§ **Exercise directions**: Please convert the rows between the line containing "content (155, 932)" and the line containing "more (494, 389)", inclusive, into a JSON list of strings. Use one string per line and leave out blank lines.

Element and text position data
#####
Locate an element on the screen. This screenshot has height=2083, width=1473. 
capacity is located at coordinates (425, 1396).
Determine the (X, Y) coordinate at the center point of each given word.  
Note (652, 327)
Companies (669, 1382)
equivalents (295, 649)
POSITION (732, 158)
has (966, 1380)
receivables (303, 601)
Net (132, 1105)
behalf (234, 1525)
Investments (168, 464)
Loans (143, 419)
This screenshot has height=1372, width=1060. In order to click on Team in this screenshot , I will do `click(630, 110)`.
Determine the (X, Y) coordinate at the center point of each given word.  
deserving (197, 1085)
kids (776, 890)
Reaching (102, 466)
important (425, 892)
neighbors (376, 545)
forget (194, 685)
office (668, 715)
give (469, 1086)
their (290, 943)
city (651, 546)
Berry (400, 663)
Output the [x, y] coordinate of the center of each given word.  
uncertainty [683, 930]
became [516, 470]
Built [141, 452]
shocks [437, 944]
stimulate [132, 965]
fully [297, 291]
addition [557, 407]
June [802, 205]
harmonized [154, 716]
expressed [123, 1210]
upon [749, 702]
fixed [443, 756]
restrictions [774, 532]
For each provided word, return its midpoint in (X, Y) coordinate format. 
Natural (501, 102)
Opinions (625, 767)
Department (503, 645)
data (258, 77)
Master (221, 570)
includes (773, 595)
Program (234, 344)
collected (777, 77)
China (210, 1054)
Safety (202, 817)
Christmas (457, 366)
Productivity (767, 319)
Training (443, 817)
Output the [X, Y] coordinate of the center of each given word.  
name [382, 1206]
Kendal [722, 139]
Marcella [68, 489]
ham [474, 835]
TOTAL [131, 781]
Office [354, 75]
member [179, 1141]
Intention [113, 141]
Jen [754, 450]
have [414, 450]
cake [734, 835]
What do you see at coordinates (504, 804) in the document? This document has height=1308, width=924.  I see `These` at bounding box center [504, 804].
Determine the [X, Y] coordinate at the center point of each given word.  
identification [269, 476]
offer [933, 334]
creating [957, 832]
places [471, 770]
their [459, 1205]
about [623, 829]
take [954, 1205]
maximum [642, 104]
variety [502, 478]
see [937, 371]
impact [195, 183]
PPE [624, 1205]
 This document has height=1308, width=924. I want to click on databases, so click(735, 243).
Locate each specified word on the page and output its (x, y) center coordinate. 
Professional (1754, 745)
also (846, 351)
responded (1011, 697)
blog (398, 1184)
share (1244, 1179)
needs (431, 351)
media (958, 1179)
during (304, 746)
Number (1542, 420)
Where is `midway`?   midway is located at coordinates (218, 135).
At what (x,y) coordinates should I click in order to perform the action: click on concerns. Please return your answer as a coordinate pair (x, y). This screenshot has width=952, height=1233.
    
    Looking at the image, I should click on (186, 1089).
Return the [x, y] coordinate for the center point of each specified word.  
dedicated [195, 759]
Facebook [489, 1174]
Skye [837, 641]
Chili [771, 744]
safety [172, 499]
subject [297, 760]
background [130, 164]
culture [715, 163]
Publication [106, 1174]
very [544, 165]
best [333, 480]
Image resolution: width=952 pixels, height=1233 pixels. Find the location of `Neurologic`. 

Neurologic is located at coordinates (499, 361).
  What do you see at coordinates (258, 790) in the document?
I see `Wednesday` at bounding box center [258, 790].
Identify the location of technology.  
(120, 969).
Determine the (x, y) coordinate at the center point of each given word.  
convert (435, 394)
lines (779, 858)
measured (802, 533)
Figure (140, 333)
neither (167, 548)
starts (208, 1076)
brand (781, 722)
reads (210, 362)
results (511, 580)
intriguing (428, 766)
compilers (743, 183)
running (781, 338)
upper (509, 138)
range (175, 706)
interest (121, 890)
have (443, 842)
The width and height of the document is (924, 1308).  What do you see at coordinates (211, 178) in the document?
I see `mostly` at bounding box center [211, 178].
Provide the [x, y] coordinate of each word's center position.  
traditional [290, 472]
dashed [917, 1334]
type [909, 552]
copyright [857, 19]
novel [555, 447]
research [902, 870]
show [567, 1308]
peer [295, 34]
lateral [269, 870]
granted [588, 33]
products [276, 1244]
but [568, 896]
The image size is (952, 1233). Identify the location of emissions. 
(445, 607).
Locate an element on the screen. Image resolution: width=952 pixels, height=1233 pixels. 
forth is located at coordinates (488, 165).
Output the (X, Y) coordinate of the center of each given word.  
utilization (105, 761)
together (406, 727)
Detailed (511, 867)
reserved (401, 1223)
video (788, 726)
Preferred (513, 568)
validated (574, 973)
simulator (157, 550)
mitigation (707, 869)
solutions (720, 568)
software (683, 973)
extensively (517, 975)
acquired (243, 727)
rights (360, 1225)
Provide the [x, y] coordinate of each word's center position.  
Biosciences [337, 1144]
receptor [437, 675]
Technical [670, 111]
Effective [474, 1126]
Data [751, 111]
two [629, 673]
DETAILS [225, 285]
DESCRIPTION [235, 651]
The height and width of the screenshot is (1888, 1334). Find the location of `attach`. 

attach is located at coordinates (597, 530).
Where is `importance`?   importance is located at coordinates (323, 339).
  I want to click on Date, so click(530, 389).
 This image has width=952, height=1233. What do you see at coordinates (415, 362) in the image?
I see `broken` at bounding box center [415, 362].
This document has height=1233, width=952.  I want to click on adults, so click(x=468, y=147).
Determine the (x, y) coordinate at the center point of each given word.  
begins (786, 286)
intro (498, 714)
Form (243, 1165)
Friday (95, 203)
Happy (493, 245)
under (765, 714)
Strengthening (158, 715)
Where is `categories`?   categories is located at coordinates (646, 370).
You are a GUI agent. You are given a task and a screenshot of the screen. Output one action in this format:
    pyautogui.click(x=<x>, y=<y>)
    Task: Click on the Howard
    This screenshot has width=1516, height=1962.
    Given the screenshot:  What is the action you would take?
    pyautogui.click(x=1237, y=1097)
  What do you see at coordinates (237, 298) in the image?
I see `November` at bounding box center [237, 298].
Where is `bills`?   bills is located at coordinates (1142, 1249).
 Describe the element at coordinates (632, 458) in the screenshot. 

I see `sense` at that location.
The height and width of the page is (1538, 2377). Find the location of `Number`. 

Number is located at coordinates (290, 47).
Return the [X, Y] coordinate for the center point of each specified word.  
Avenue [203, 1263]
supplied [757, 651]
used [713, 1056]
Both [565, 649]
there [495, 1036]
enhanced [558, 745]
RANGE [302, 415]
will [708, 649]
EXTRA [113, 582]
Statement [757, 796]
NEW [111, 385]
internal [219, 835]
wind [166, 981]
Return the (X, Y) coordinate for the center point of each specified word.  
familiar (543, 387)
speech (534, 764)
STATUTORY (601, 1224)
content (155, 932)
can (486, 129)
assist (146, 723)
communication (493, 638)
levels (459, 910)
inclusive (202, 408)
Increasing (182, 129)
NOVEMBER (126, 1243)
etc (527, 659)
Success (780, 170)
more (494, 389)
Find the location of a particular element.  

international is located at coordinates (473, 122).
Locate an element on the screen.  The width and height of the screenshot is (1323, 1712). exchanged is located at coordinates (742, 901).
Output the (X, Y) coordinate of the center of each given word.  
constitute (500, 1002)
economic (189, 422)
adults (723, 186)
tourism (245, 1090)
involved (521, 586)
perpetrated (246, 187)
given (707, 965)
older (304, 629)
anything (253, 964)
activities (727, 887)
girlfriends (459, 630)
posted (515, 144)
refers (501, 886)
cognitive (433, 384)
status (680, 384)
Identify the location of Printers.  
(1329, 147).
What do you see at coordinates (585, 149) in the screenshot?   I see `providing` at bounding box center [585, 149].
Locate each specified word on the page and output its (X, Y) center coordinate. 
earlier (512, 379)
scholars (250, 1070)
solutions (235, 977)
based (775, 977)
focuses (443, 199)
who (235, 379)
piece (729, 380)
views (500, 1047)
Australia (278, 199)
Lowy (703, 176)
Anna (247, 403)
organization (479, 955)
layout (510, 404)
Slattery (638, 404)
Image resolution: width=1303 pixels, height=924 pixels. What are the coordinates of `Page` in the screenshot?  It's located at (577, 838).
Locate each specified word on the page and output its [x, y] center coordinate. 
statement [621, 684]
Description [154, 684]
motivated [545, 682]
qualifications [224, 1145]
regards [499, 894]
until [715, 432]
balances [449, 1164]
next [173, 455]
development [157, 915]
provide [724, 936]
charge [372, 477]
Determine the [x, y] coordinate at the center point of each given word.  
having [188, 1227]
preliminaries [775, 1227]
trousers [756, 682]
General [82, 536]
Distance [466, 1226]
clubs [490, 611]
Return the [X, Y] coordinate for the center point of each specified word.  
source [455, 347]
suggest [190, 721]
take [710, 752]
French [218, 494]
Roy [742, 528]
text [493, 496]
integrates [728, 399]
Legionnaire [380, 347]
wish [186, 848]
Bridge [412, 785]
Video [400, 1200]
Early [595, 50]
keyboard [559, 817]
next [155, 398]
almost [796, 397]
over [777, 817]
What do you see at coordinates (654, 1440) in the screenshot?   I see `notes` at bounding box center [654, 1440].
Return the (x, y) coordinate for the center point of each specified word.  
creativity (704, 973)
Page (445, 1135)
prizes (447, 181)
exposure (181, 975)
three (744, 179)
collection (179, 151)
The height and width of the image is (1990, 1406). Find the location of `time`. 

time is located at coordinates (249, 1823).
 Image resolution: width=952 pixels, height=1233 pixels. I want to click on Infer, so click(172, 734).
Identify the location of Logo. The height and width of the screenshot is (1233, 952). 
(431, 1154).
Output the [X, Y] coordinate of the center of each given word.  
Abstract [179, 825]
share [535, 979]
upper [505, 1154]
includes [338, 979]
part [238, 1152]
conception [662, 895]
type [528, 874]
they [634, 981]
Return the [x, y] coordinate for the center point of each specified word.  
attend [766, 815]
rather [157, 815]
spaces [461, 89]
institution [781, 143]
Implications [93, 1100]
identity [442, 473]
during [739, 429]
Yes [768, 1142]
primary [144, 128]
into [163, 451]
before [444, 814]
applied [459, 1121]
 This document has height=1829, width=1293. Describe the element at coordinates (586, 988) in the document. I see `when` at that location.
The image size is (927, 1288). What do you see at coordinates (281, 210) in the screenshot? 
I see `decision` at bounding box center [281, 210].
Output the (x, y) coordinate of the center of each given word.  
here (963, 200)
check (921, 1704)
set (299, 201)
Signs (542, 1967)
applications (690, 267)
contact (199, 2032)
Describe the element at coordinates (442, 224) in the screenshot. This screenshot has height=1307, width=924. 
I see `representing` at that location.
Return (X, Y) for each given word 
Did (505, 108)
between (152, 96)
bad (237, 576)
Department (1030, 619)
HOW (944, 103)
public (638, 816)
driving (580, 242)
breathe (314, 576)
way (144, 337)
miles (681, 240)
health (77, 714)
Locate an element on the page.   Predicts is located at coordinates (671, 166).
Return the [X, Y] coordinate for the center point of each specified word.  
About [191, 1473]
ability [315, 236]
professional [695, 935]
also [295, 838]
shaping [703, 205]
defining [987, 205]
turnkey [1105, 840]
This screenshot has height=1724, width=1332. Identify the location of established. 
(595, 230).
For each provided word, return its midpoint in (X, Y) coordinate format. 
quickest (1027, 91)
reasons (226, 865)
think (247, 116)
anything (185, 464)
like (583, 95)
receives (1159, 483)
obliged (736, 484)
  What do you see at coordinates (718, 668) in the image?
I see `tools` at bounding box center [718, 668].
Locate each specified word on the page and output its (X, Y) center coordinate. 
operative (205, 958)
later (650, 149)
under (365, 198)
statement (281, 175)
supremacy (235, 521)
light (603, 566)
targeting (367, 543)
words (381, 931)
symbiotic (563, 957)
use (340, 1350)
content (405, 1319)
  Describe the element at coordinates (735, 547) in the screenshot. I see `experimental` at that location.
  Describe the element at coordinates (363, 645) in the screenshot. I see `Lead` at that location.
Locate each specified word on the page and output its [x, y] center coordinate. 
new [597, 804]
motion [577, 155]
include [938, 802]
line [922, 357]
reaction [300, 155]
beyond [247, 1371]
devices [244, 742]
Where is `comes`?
#####
§ **Answer below**:
[
  "content (155, 932)",
  "can (486, 129)",
  "assist (146, 723)",
  "communication (493, 638)",
  "levels (459, 910)",
  "inclusive (202, 408)",
  "Increasing (182, 129)",
  "NOVEMBER (126, 1243)",
  "etc (527, 659)",
  "Success (780, 170)",
  "more (494, 389)"
]